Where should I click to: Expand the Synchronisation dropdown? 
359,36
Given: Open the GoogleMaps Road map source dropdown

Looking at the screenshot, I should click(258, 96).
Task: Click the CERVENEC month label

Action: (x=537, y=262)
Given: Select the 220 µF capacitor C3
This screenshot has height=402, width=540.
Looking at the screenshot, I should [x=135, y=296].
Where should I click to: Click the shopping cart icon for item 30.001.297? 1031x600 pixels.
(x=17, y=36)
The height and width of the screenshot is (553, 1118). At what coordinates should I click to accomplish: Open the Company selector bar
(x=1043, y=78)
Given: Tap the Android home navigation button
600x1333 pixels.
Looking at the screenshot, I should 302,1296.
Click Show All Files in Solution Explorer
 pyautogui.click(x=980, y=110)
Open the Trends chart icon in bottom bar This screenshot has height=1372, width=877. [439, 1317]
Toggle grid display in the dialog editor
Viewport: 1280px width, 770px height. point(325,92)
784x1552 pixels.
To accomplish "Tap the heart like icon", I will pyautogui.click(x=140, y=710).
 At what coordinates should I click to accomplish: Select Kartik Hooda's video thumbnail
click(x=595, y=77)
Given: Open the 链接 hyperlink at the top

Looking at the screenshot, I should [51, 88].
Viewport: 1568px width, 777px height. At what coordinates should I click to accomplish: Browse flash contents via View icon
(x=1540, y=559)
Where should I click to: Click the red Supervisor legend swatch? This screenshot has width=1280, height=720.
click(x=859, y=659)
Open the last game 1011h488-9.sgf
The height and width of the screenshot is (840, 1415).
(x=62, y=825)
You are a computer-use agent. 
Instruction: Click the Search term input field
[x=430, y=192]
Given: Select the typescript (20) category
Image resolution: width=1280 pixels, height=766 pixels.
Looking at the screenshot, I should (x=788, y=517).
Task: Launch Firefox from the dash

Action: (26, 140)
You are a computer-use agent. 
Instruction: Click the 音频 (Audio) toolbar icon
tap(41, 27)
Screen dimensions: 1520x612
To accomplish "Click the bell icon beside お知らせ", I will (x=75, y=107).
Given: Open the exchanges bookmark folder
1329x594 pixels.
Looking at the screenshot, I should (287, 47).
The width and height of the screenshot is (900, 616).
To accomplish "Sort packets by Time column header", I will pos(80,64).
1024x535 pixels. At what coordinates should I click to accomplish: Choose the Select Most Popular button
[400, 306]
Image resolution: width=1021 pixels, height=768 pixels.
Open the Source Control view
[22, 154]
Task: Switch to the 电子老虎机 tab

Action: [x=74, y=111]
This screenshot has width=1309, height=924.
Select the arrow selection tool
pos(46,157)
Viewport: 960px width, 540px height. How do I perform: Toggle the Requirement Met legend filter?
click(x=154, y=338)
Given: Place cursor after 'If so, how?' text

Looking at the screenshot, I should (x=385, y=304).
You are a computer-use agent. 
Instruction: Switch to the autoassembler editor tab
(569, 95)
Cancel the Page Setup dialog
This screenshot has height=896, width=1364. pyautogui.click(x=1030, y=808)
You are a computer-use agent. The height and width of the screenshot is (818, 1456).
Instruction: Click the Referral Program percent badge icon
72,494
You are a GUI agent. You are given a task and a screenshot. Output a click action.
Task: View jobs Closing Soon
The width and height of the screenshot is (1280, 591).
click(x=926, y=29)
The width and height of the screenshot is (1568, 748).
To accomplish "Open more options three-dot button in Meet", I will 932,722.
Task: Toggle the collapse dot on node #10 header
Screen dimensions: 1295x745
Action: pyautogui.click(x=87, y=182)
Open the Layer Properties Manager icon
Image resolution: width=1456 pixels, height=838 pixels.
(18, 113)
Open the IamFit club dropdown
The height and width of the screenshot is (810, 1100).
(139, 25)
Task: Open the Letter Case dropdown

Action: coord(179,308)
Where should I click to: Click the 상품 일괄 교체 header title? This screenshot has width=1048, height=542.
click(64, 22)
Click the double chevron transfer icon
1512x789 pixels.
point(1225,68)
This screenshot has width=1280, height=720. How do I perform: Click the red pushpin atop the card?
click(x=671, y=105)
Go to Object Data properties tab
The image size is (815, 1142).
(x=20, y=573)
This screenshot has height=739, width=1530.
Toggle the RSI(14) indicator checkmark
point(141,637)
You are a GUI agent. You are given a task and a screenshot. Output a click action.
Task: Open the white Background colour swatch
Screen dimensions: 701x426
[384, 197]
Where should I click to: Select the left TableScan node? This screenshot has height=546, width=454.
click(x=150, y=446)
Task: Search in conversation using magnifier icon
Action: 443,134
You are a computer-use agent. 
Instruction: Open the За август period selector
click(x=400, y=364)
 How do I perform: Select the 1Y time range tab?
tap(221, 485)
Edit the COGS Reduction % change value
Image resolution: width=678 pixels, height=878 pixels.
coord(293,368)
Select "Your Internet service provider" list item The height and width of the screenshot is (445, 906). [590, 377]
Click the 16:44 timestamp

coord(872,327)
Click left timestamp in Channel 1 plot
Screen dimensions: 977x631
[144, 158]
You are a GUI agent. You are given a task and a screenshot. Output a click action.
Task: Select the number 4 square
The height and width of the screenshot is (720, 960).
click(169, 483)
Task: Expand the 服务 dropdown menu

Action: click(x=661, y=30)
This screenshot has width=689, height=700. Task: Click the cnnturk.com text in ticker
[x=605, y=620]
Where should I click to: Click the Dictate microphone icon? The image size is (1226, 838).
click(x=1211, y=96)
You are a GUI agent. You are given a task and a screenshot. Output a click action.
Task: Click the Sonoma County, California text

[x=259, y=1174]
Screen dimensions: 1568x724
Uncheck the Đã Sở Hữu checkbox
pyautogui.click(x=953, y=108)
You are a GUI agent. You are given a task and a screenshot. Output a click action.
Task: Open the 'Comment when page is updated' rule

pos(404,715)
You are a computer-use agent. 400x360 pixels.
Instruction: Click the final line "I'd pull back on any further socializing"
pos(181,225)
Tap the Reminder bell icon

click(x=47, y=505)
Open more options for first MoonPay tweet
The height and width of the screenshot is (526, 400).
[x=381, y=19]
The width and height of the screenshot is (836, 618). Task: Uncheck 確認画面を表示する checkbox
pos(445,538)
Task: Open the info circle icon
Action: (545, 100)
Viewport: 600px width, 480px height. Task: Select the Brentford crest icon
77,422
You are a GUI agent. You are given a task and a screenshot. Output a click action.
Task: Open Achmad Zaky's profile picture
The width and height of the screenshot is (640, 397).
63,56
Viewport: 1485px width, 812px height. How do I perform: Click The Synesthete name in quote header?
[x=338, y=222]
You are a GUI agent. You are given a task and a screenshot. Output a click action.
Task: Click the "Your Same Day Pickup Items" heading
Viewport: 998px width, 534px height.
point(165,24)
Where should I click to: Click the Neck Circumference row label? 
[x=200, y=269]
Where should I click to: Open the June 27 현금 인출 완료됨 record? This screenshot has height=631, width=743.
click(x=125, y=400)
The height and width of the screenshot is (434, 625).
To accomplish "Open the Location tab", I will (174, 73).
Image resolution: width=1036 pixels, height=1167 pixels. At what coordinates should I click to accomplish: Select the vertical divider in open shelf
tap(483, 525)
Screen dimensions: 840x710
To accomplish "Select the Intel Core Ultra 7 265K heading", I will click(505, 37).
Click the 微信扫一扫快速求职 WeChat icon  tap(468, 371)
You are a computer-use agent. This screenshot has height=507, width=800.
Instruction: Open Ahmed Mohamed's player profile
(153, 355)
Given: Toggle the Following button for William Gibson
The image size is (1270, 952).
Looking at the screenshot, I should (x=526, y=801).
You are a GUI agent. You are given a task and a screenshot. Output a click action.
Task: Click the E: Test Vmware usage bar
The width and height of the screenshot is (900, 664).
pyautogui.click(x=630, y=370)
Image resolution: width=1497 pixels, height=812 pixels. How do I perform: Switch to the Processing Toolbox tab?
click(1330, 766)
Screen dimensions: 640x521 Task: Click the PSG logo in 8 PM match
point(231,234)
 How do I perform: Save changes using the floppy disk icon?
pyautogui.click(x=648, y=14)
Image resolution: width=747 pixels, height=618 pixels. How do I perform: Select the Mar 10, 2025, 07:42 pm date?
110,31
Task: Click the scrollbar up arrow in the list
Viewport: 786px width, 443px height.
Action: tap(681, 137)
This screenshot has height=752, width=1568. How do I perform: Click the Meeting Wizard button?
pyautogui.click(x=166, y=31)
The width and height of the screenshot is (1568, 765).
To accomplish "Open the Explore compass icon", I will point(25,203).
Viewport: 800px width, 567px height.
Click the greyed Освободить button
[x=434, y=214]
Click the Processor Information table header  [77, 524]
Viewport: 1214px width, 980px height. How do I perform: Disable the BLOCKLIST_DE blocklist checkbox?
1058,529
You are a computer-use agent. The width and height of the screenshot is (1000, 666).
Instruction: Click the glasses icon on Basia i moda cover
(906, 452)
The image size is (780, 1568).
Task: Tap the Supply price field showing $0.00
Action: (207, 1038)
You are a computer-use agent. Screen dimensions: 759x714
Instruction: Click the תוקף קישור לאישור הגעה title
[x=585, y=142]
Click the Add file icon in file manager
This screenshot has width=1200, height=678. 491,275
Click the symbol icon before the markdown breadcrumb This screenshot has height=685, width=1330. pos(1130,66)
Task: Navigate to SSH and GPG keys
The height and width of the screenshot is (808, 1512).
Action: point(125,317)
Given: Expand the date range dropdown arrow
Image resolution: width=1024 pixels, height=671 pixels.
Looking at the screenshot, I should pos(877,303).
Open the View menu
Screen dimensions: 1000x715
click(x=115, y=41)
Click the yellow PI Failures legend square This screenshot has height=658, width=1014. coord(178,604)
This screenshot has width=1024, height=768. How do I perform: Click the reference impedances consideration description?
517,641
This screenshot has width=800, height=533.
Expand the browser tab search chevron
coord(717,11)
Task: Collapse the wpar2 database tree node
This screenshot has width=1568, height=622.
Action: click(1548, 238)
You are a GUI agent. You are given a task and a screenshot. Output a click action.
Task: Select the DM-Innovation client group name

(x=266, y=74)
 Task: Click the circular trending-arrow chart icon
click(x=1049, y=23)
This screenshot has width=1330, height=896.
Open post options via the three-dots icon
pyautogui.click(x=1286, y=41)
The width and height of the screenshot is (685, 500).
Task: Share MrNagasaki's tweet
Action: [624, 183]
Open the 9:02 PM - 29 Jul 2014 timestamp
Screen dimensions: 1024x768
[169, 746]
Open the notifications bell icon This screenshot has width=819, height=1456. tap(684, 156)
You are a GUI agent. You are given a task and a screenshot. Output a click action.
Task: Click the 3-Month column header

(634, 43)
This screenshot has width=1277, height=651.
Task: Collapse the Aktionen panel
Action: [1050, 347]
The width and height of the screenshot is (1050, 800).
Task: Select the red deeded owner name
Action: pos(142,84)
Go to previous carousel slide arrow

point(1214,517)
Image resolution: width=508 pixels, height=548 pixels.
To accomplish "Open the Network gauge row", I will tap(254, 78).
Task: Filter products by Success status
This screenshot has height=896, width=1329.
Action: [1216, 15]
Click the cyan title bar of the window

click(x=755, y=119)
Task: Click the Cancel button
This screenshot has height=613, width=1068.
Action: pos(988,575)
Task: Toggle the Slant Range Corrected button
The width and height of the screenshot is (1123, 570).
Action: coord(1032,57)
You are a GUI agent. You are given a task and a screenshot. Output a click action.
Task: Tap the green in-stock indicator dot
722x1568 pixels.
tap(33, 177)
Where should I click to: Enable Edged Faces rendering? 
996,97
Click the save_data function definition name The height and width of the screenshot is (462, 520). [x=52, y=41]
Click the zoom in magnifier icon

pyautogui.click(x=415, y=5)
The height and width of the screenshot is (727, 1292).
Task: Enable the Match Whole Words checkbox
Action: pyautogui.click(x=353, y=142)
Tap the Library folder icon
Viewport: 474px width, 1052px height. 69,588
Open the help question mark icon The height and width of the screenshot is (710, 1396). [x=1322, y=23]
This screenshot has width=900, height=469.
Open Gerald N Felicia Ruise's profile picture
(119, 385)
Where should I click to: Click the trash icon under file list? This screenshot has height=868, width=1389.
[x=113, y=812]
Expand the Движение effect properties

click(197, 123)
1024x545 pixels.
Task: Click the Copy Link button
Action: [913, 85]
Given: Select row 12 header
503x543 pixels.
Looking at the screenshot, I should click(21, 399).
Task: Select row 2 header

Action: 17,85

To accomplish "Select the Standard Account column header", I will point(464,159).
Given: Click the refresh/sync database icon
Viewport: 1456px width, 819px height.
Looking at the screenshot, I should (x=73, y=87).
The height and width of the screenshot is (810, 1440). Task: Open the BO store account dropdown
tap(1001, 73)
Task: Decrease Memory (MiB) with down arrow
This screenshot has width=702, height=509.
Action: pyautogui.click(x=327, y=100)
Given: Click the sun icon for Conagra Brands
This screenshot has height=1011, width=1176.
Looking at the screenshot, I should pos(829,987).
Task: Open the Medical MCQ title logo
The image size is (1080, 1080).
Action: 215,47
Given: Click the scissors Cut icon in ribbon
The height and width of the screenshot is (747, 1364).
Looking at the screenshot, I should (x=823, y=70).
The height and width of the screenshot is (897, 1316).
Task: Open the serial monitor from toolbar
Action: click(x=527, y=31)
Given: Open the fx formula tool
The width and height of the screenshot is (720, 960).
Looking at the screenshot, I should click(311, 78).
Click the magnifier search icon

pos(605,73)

══════

What you will do >>
From the listing above, return each line with the word "square".

Answer space >>
Task: Select the number 4 square
Click the yellow PI Failures legend square This screenshot has height=658, width=1014. coord(178,604)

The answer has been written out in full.